Dakwaan terhadap Hasto tidak main-main. Ia dituduh secara aktif menghalangi penyidikan terhadap Harun Masiku—buronan yang hingga kini belum tersentuh. Dalam dakwaan, Hasto disebut memerintahkan Harun melalui Nurhasan agar merendam ponselnya ke dalam air setelah OTT terhadap Wahyu Setiawan (mantan Komisioner KPU).
Tak berhenti di situ, Hasto juga diduga menyuruh stafnya, Kusnadi, untuk menenggelamkan HP demi menggagalkan penyitaan oleh penyidik KPK dalam pemeriksaan 10 Juni 2024. Aksi ini dinilai sebagai upaya sistematis menghilangkan barang bukti penting dalam kasus Harun Masiku.
Atas perbuatannya itu, Hasto dijerat Pasal 21 UU Tipikor tentang perintangan penyidikan, dengan ancaman pidana yang tidak ringan.
Namun yang lebih mengejutkan, Hasto juga terseret dalam skema suap politik berdurasi panjang. Bersama Harun Masiku, Donny Tri Istiqomah, dan Saeful Bahri, Hasto diduga menyuap Wahyu Setiawan sebesar Rp600 juta (57.350 dolar Singapura), agar mengganti calon anggota DPR dari Riezky Aprilia ke Harun Masiku.
Modusnya: mengatur pergantian antar waktu (PAW) di Fraksi PDIP—yang sebenarnya sudah ditolak KPU. Praktik ini disebut-sebut bagian dari “proyek besar” untuk menjaga dominasi internal PDIP di parlemen.

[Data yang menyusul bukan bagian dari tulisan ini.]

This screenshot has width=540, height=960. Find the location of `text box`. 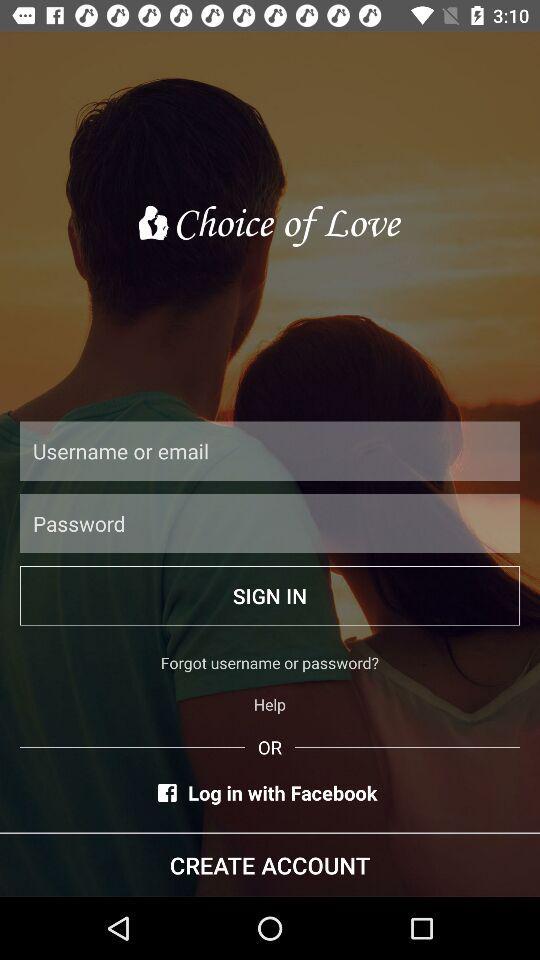

text box is located at coordinates (270, 451).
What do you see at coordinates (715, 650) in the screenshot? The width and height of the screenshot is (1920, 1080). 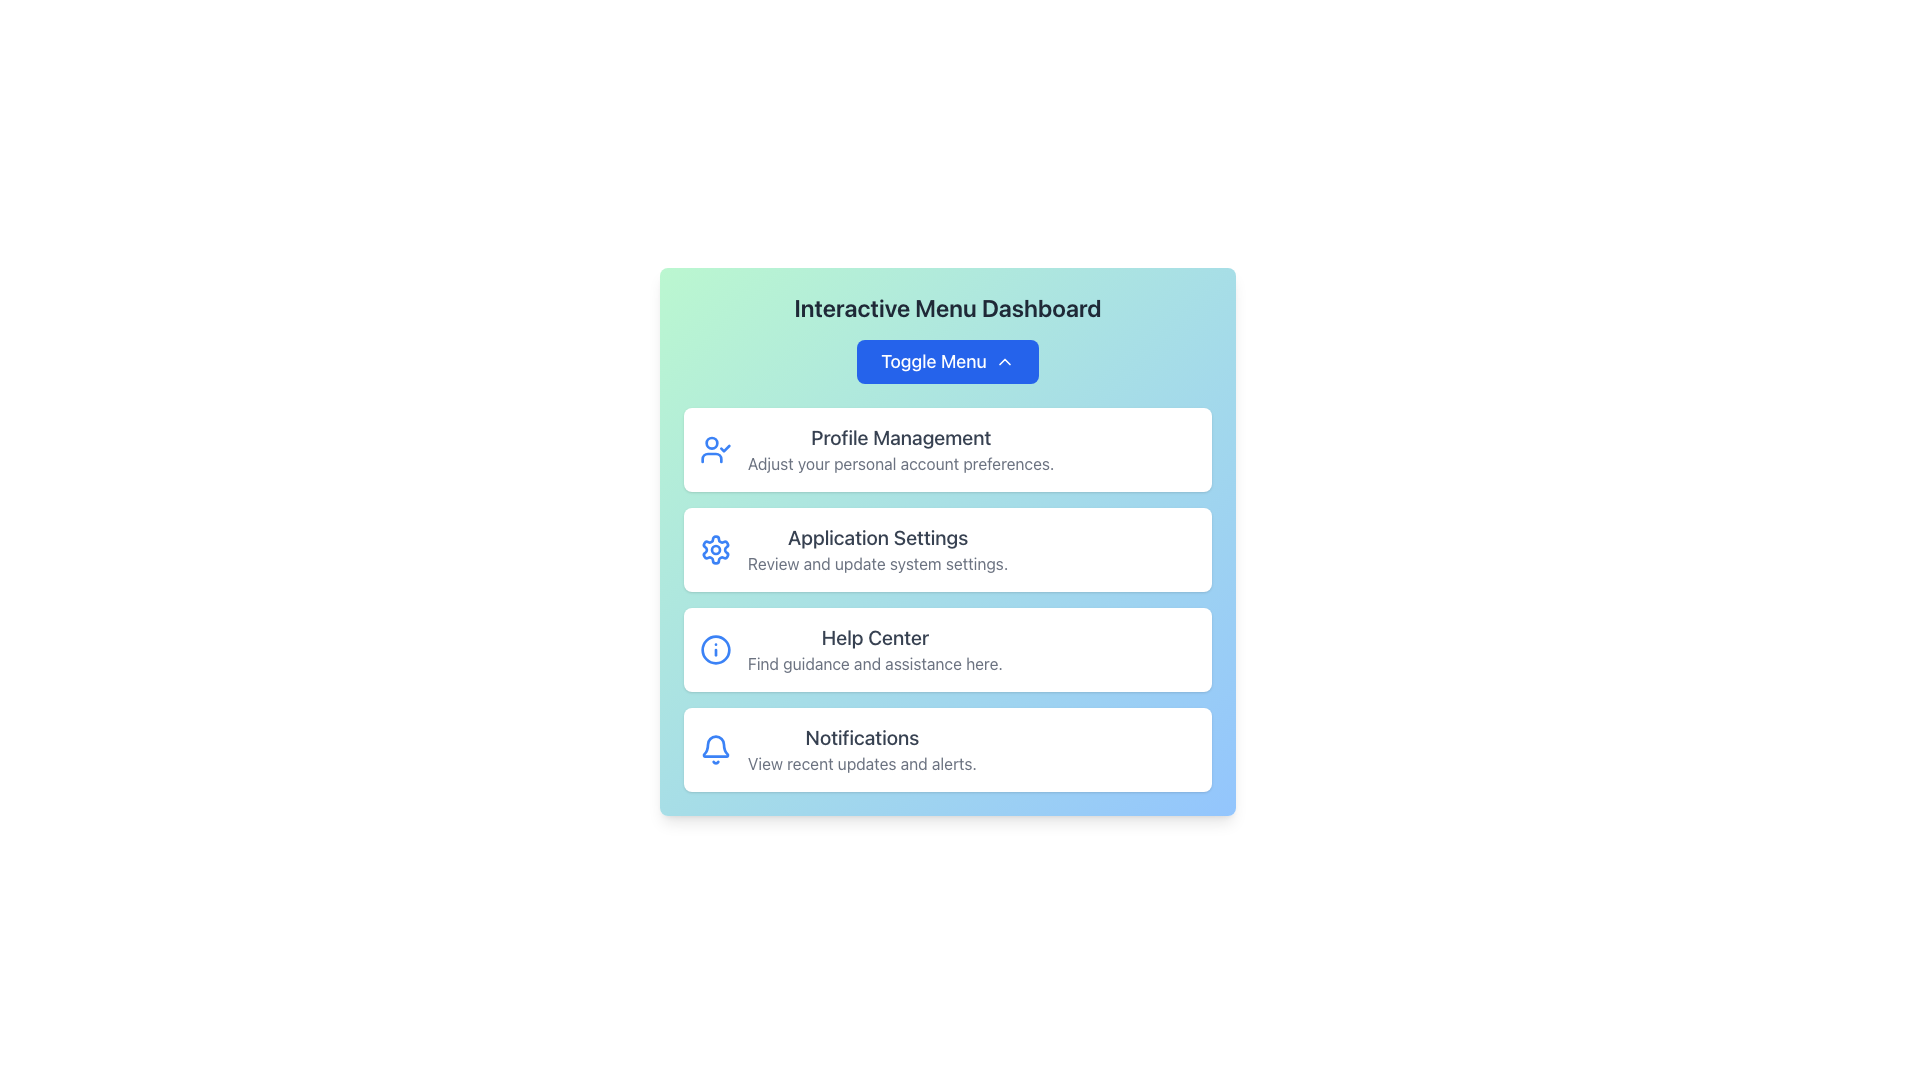 I see `the blue information icon located above the 'Help Center' text` at bounding box center [715, 650].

Untuk skandal suap ini, Hasto dikenakan dua alternatif dakwaan:
-
Pasal 5 Ayat 1 huruf a UU Tipikor jo Pasal 55 Ayat 1 ke-1 KUHP jo Pasal 64 Ayat 1 KUHP
-
atau Pasal 13 UU Tipikor jo pasal yang sama.
Selama persidangan, tim hukum Hasto berupaya keras membantah dakwaan. Sejumlah ahli dibawa untuk membela Hasto, termasuk akademisi UI Cecep Hidayat, pakar hukum pidana Chairul Huda, Mahrus Ali dari Unwahas, hingga mantan Hakim MK Maruarar Siahaan.
Namun KPK juga tak tinggal diam. Belasan saksi dan ahli yang memberatkan dihadirkan. Sebagian besar membongkar keterlibatan aktif Hasto dalam komunikasi, arahan, dan strategi menyelamatkan Harun Masiku.
Kini, benteng hukum dan politik Hasto tengah diuji. Apakah hari ini menjadi awal dari robohnya sekat kekuasaan yang selama ini melindungi Harun Masiku?
PDIP belum mengeluarkan pernyataan resmi atas tuntutan ini. Sejumlah kader memilih bungkam. Namun di luar sidang, tekanan publik terus menguat, menuntut kejelasan keberadaan Harun Masiku dan keterlibatan elite partai.
Dengan pembacaan tuntutan hari ini, Hasto menghadapi dua ancaman sekaligus: jerat hukum dan runtuhnya legitimasi politik. KPK menyebut Hasto sebagai aktor penting yang menutup akses ke Harun Masiku.
Bila terbukti, ini bukan sekadar kasus suap—melainkan konspirasi tingkat tinggi yang melibatkan struktur partai.
Semua mata kini tertuju ke Pengadilan Tipikor. Apakah KPK berani menembus benteng terakhir kekuasaan partai? Atau justru kembali kandas oleh tekanan politik?